They say, no one can truly understand what one is going through unless they experience it for themselves. I say, this statement is completely and utterly true.
Sometimes I wonder just how much different things would be if I didnt exist. This is my daily feeling living at the Ewald Residence - feeling as if a dont exist. Why? Because 75% of the fucking time everybody takes time out of their daily busy lives to forget that I have a deceased mother and father who is dead-to-me. They don't realize nor understand my struggle & what its like to live here alone with neither one of my parents to help guide me: financially or faithfully. So if i have neither parents to buy me things whether a need or want; take me out to some festivities downtown, etc. Then who the hell will? 24hours locked up in this god forsaken dome as pretty much hell to me. Lonely with a chance of insanity. Farthest from your ideal, Home Sweet Home. Fuck my feelings. "Lets all go out to dinner or to a festival and leave Ge at home, alone. Where she can sit in misery hating and possibly embracing the fact that she's an orphan. Fuck her feelings. Lets all not invite her an purpose, cause lets face it, we have our own damn families to pay for."

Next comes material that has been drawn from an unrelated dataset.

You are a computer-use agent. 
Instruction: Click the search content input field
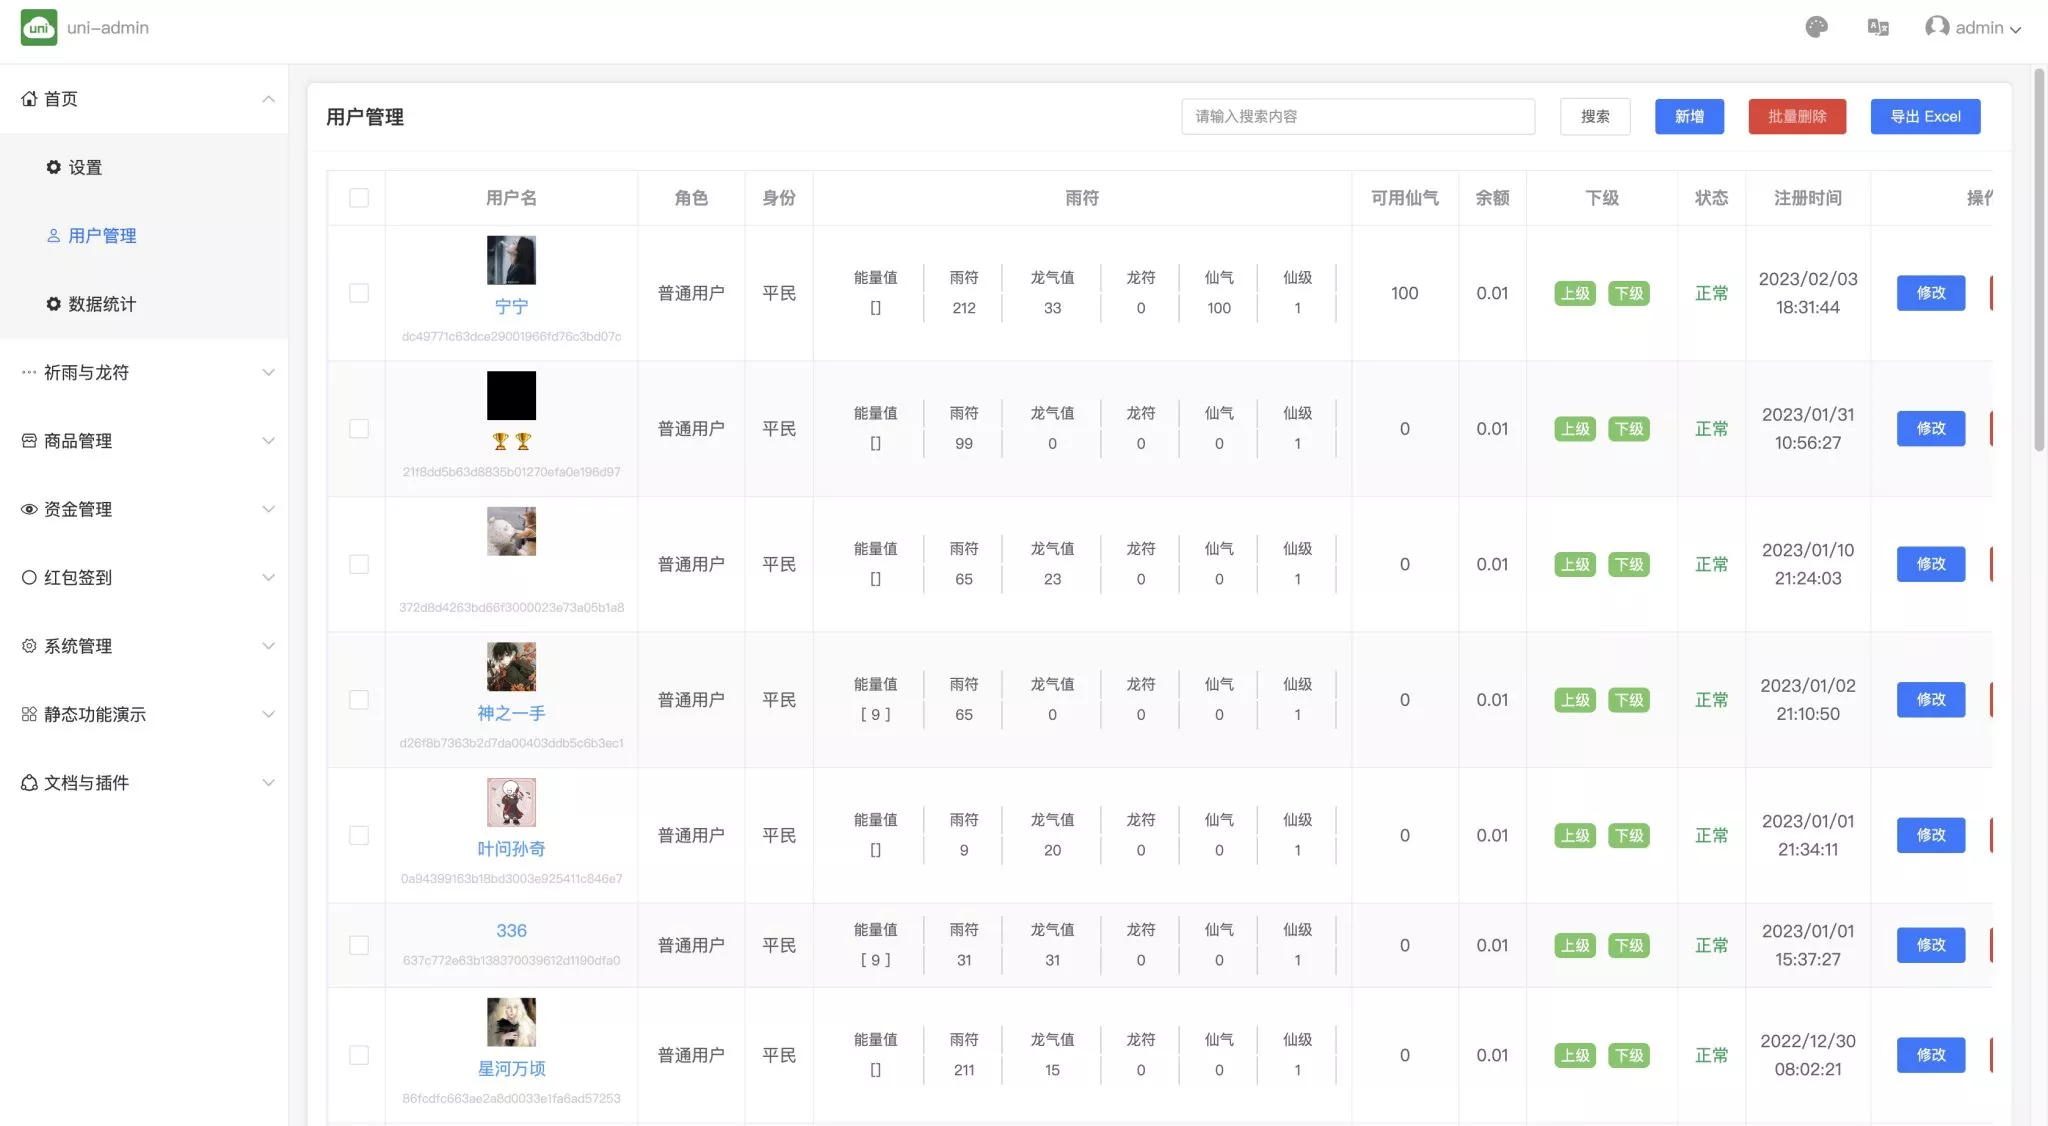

Saturday, July 10th 2010 I was informed of a certain little outing that apparently, I wasn't supposed to be apart of. It was extremely clear that my invitation was indirect and that my accompany would only be a burden in wasting more gas money. Typical, a typical day in the life of me. A so called burden, most common in the category of "your not worth mileage(gas)". And its not fair. I am the last will. And its true, i am. I am the very last person they think about. I should be used to this kind of stuff anymore. Im nearly an orphan. And thats what orphans are: They get left behind.